## TASK DIRECTIONS
Copy out the repository description below word for word, keeping every line in its original order.
-- TEXT follows --
Repository containing the computational code for the "Single Nucleus RNA Sequencing Demonstrates an Autosomal Dominant Alzheimer’s Disease Profile and Possible Mechanism of Disease Protection" manuscript by Almeida et al.
Computational pipeline developed by:
Camila Almeida [email protected]
Sarah J. Eger [email protected]
Caroline He [email protected]
Davis Westover [email protected]
Juliana Acosta-Uribe [email protected]
snRNAseq_pre-processing/pre-processing_loop.R has separate readme.md: snRNAseq_pre-processing/loop_README.md
snRNAseq.R Data normalization, scaling, integration, clustering, cell-type identification.
-- TEXT concluded --
-- INFORMATION SHOWN follows --
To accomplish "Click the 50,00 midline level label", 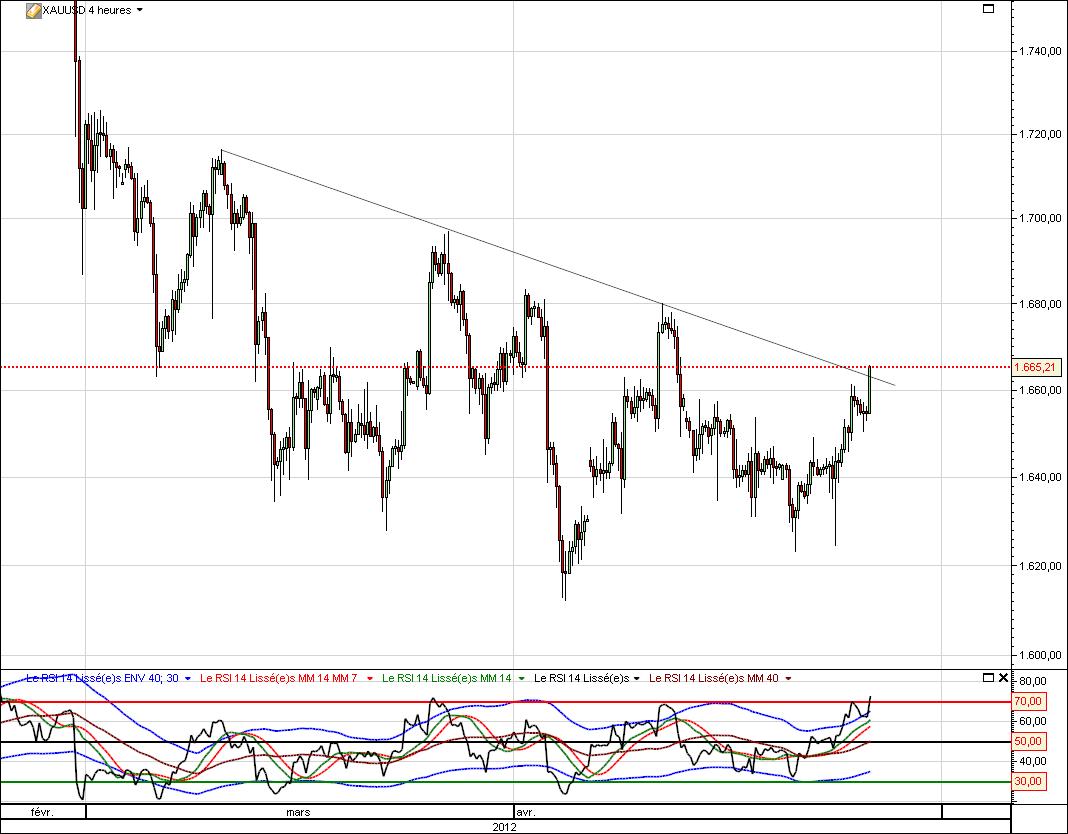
-- INFORMATION SHOWN concluded --
## RESULT OF THE EXERCISE
Repository containing the computational code for the "Single Nucleus RNA Sequencing Demonstrates an Autosomal Dominant Alzheimer’s Disease Profile and Possible Mechanism of Disease Protection" manuscript by Almeida et al.
Computational pipeline developed by:
Camila Almeida [email protected]
Sarah J. Eger [email protected]
Caroline He [email protected]
Davis Westover [email protected]
Juliana Acosta-Uribe [email protected]
snRNAseq_pre-processing/pre-processing_loop.R has separate readme.md: snRNAseq_pre-processing/loop_README.md
snRNAseq.R Data normalization, scaling, integration, clustering, cell-type identification.